For that reason, many people with ADHD gravitate toward coffee or energy drinks to wake them up throughout the day. Coffee is a go-to for most Americans when it comes to increasing wakefulness, especially in the morning. However, people who need an extra boost may use caffeine pills, energy drinks, and other products very high in caffeine. However, caffeine can cause a crash a few hours after you consume it, and the crash may be more intense for people who drink heavy doses.
Caffeine can make anyone tired when it starts to wear off, but people with ADHD may have more trouble concentrating when they are tired in the afternoon during a coffee crash. Most coffee drinkers experience the mid-afternoon drag when they are full of lunch and low on caffeine. However, if you already have concentration challenges, your focus levels may tank after drinking coffee or other caffeine sources in the morning.

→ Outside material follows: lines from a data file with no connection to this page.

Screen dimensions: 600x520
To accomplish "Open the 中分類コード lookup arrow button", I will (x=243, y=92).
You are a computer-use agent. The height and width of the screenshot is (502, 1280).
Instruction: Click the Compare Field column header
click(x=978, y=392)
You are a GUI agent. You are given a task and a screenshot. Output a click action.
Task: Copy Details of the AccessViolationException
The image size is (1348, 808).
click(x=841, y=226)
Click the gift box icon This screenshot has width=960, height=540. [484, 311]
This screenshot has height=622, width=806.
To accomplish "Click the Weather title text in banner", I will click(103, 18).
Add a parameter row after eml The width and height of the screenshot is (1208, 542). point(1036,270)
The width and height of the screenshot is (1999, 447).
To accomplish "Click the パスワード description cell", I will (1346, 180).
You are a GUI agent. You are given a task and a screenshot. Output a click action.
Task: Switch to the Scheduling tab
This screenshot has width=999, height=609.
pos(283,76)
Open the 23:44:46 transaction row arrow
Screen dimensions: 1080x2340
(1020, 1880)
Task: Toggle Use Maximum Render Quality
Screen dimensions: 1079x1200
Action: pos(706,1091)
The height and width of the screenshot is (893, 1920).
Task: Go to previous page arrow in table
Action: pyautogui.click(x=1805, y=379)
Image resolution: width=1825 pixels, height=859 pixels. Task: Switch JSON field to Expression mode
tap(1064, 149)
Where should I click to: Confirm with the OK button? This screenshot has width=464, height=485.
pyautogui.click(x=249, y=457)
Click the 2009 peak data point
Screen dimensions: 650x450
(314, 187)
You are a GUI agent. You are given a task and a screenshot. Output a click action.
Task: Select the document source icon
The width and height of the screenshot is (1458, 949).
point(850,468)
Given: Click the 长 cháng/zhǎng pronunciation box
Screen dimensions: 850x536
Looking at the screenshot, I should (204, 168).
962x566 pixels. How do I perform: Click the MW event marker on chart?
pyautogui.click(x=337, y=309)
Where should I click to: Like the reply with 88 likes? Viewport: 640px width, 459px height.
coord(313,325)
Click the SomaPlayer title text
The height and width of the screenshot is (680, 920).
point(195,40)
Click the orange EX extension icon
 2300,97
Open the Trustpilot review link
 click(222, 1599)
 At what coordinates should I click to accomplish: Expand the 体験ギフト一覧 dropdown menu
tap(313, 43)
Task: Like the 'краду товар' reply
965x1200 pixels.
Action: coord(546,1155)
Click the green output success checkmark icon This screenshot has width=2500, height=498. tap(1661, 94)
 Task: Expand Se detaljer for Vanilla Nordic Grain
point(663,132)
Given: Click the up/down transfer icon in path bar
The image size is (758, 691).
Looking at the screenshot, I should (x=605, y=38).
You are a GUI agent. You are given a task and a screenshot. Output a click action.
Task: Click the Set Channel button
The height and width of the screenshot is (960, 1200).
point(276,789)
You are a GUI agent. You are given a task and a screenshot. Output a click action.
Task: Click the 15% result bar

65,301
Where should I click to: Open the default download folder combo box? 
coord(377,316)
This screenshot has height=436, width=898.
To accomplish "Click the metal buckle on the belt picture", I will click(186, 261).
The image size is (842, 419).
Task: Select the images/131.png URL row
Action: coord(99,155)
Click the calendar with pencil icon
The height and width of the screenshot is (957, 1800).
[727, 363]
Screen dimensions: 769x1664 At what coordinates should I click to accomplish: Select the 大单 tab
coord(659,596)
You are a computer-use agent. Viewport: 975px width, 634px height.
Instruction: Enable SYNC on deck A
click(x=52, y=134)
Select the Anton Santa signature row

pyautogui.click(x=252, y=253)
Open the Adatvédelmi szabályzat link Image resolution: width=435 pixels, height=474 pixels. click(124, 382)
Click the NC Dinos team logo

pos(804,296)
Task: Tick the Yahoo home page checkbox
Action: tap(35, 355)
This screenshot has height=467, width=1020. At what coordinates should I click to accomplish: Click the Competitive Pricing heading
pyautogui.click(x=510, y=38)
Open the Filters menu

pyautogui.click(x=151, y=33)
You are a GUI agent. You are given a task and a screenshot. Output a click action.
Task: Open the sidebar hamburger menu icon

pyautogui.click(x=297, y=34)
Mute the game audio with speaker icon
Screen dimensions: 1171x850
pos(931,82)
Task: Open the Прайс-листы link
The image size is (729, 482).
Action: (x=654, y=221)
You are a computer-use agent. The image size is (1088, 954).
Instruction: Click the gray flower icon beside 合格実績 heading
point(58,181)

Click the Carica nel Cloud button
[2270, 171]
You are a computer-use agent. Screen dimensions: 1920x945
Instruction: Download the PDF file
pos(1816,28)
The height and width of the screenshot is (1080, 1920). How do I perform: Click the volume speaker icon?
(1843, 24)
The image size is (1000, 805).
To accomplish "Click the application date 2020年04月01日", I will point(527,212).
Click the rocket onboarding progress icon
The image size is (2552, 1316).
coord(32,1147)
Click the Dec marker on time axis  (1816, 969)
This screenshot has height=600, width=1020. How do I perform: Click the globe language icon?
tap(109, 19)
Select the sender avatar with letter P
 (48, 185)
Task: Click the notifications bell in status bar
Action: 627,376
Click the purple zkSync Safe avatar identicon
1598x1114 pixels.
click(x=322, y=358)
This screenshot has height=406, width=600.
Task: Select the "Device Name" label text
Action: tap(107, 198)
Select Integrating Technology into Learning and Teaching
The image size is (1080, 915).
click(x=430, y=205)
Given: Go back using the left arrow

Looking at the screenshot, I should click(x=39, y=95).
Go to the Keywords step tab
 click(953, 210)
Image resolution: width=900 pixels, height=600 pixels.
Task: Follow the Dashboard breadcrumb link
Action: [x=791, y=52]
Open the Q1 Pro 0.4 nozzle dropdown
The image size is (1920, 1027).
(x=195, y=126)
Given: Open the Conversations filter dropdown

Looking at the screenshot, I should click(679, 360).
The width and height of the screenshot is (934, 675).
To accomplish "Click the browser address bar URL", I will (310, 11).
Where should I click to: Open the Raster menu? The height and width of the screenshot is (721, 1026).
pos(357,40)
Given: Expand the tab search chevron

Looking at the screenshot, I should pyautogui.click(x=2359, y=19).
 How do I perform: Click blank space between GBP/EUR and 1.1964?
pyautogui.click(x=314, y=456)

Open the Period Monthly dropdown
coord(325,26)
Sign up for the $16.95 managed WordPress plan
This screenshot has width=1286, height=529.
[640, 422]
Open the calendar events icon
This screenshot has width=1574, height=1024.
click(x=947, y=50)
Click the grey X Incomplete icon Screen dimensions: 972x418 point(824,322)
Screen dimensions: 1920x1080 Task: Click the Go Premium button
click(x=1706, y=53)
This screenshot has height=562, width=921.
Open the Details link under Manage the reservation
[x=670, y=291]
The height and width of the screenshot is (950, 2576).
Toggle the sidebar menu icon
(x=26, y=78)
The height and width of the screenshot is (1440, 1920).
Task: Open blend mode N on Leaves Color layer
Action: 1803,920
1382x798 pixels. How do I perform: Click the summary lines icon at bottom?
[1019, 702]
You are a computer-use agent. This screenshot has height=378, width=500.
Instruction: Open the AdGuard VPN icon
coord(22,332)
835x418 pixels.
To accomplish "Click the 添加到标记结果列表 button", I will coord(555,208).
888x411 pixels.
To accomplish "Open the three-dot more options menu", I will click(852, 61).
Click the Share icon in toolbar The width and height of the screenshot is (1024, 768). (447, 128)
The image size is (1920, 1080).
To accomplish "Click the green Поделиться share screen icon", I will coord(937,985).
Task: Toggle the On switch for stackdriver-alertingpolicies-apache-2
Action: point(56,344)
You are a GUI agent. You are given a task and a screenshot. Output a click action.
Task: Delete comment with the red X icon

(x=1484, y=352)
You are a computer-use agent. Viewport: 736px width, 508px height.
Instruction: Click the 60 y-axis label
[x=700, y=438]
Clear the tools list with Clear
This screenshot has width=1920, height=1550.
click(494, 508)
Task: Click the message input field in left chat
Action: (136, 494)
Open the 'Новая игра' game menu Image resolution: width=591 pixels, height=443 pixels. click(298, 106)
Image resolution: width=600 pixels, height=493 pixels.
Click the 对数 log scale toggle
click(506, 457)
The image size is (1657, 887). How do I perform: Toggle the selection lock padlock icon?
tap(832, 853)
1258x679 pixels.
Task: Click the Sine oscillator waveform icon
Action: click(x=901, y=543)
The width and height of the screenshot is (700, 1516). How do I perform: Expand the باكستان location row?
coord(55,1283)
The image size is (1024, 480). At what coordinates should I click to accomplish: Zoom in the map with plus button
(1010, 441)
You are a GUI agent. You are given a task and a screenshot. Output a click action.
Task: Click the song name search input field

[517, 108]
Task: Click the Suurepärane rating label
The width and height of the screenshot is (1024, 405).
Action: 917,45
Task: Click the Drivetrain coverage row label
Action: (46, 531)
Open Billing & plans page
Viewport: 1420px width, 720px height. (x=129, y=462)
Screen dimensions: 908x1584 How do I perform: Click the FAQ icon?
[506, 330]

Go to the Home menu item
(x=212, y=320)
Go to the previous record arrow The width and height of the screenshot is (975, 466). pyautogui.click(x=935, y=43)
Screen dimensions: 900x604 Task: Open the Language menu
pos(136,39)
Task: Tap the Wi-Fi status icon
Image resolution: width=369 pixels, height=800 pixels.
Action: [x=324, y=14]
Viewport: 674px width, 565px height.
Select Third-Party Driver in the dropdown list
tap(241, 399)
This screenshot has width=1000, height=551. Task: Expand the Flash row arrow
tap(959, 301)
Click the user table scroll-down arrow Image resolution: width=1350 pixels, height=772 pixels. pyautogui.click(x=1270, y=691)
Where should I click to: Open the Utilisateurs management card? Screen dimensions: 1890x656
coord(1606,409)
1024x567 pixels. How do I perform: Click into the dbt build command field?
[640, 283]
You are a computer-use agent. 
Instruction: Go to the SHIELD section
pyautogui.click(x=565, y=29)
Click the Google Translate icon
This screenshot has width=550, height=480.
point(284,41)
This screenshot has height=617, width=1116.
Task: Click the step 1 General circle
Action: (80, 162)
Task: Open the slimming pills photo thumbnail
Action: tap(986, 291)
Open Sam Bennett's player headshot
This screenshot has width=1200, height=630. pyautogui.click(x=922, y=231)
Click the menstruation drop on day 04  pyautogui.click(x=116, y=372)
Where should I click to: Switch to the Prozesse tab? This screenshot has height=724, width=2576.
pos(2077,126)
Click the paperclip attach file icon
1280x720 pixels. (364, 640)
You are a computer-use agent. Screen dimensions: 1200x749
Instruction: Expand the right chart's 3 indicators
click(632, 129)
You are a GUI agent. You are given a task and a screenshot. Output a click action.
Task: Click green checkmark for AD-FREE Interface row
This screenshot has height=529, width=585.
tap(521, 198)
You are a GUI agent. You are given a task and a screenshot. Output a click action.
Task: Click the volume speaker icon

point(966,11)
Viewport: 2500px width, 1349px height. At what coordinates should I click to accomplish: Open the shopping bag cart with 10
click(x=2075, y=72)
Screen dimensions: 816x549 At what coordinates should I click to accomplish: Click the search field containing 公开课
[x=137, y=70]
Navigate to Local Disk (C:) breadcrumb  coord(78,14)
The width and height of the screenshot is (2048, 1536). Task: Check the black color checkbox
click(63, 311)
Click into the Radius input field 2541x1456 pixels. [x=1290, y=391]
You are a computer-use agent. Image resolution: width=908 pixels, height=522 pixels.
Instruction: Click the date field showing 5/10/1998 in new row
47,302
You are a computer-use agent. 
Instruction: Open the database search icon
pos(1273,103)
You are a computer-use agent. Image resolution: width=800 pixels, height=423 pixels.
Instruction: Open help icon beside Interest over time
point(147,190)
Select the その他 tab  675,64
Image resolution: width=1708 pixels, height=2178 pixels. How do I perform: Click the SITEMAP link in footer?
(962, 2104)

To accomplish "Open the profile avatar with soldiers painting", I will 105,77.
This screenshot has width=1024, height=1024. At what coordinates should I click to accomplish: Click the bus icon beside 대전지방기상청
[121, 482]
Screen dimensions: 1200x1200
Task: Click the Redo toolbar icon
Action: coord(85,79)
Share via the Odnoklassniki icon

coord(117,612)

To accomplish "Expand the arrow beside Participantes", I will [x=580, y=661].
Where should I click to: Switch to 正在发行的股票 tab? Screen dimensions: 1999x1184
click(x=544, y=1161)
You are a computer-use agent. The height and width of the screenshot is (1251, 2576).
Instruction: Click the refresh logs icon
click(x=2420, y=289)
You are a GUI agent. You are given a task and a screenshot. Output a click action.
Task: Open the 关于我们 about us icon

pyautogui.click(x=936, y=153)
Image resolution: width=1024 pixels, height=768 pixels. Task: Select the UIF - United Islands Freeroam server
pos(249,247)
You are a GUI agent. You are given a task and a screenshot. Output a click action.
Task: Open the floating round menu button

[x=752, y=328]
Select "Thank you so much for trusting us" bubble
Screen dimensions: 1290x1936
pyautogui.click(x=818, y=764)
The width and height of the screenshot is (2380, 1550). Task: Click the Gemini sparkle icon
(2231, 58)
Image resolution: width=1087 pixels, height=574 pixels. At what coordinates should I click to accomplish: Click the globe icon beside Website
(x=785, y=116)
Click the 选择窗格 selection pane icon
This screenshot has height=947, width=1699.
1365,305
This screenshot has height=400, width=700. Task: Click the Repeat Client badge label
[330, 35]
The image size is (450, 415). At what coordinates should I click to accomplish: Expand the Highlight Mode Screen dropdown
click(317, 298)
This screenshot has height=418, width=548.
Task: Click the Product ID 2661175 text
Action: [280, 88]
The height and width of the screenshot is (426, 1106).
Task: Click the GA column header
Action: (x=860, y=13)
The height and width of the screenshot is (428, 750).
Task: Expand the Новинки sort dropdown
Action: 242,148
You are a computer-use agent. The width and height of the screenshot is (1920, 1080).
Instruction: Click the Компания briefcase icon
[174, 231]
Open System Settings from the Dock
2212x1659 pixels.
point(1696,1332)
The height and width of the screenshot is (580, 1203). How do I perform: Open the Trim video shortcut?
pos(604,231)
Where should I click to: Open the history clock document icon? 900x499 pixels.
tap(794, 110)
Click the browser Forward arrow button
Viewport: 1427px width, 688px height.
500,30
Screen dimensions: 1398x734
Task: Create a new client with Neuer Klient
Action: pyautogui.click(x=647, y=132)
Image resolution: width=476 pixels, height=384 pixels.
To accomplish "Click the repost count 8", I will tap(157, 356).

However, many ADHD medications can also help with daytime sleepiness. Not only can they address ADHD symptoms that contribute to insomnia and sleep problems, but they can also increase alertness and wakefulness during the day. If you still have sleep problems after receiving ADHD treatment, talk to your doctor about sleep hygiene and other sleep disorder treatments.
ADHD medications like Adderall and Ritalin are usually central nervous system stimulants, just like caffeine. In general, it’s best to avoid mixing two active substances in the same category or work similarly in the brain. While drinking a cup of tea or coffee while on ADHD medications may not do any harm, overdoing it can be dangerous.
Taking a stimulant medication and then drinking several cups of coffee can lead to overstimulation, heart palpitations, insomnia, and other potentially serious side effects. It’s important to ask your doctor or pharmacist if coffee is safe when you are taking the medication and how you should moderate caffeine intake. If you start to experience symptoms like headaches, tremors, heart palpitations, anxiety, hallucinations, or jitteriness, stop taking caffeine and speak to your doctor as soon as possible.
If you are a coffee or tea enthusiast and the thought of giving them up sounds like it would remove some enjoyment from your life, ask your doctor about alternative ADHD medications. While the most effective ADHD drugs are stimulants, there are other options that are not stimulants and may not react with caffeine.